Explanation: ex_flag repeats "yes" in every row, so remove_constant() drops it. The varying columns ex_id and ex_score are preserved.

  • [remove_empty()](janitor-remove_empty-in-R.html) drops fully NA rows and columns.
  • [get_dupes()](janitor-get_dupes-in-R.html) surfaces duplicate rows before pruning.
  • [clean_names()](janitor-clean_names-in-R.html) standardizes column names at import.
  • [compare_df_cols()](janitor-compare_df_cols-in-R.html) compares column structures across two data frames.
  • For deeper background see the janitor package overview and the official tidyverse reference.

FAQ

Does remove_constant() work on character, factor, and logical columns the same way?

Yes. The constancy check uses length(unique(x)) on each column, which treats every type identically. A factor with one level present in the data is constant. A logical column of all FALSE is constant. A character column of repeated "A" is constant. The function does not look at factor level definitions, only the values actually present in the rows.

Why does a column of all NAs survive the default call?

Because na.rm = FALSE counts NA as a value. A column of c(NA, NA, NA) has one distinct value (NA), so it is technically constant. But the function's NA detection treats this as a borderline case that remove_empty() is better suited to handle. Use remove_empty(df, which = "cols") to strip all-NA columns explicitly.

Can remove_constant() be used before training a model to avoid zero-variance errors?

Yes, and this is one of its most common uses. lm(), glm(), and PCA all fail or warn on constant predictors because the design matrix becomes singular. Running remove_constant(df) before model.matrix() or any ~ . formula avoids the trap. For models that tolerate near-constant predictors but penalize them, caret::nearZeroVar() is the stricter alternative.

Does remove_constant() preserve tibble and data.table classes?

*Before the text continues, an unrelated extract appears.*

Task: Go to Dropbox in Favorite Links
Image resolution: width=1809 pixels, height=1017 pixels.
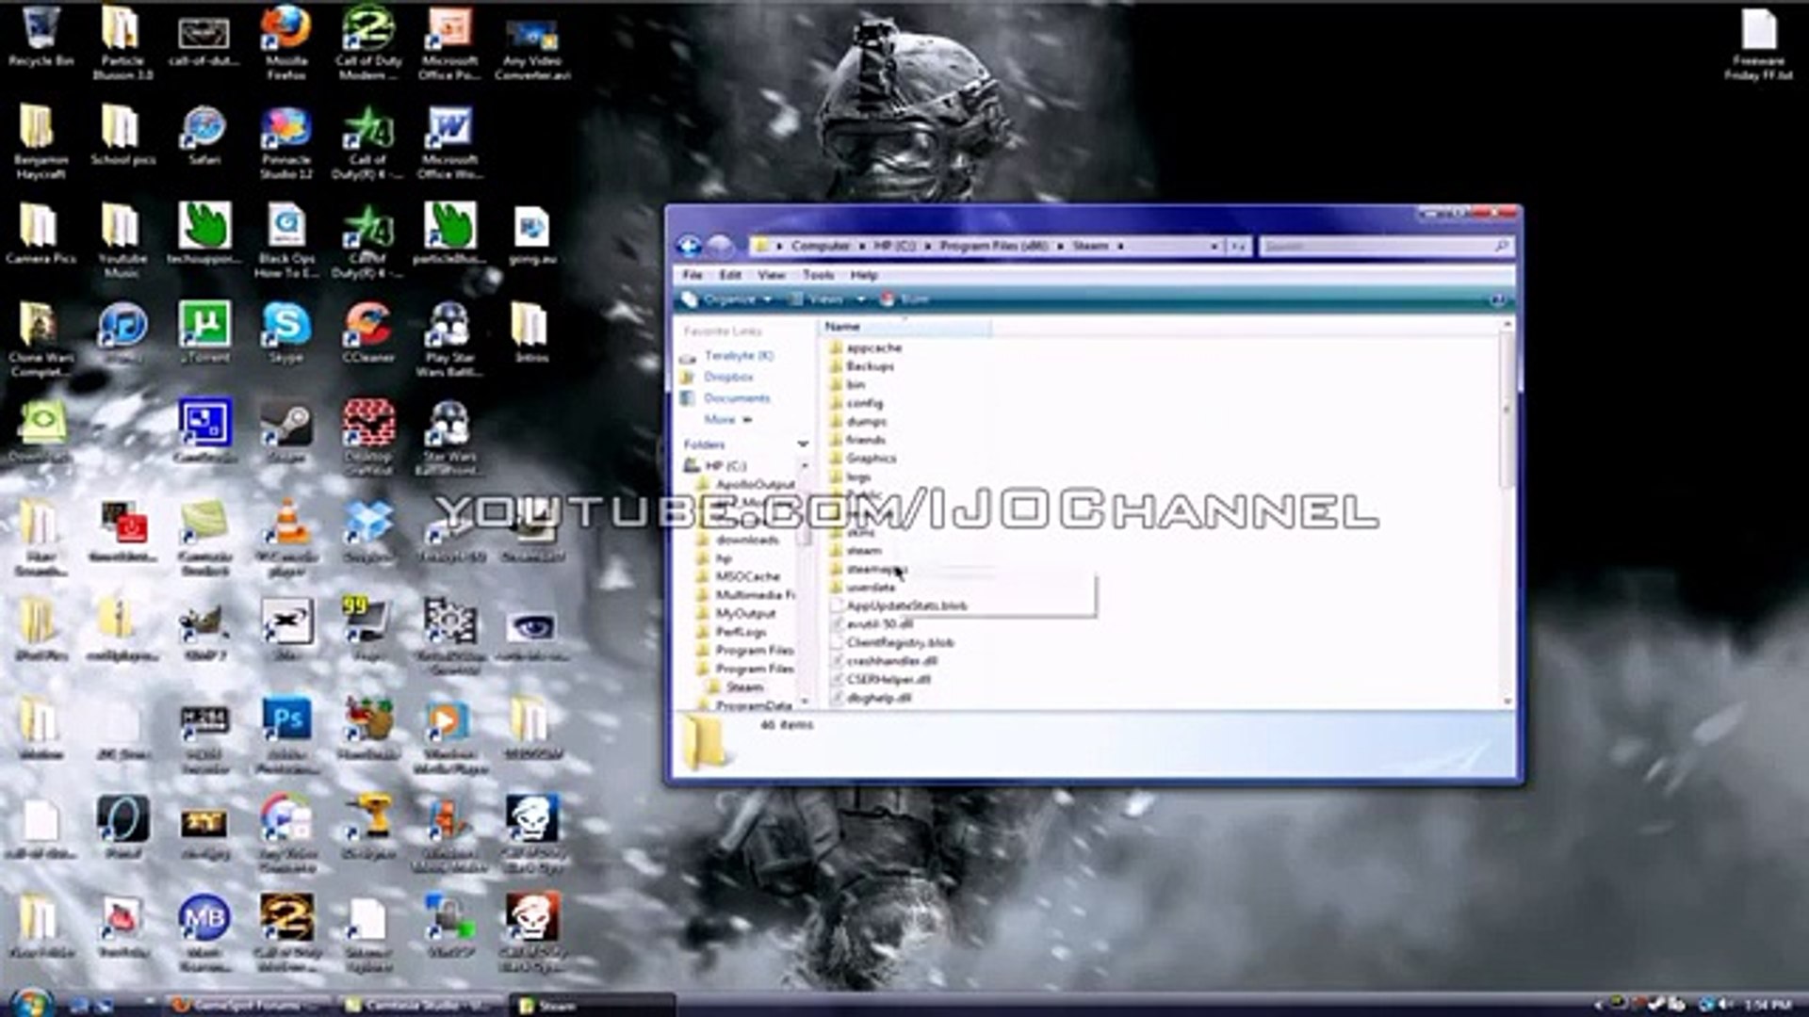Action: 727,377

For tibbles, yes: the return is a tibble. For data.tables, the function coerces to a data.frame on return, which loses data.table semantics. If you need data.table preserved, copy the relevant columns explicitly with dt[, ..keep_cols] after computing which columns to keep.

Is there an option to keep certain constant columns?

No built-in argument exists. The workaround is to set the columns aside before the call and rejoin them after: keep <- df[, "must_keep"]; pruned <- remove_constant(df[, setdiff(names(df), "must_keep")]); bind_cols(keep, pruned). For a more flexible rule, write the constancy check by hand: df[, sapply(df, \(x) length(unique(x)) > 1 | names(df) %in% "must_keep")].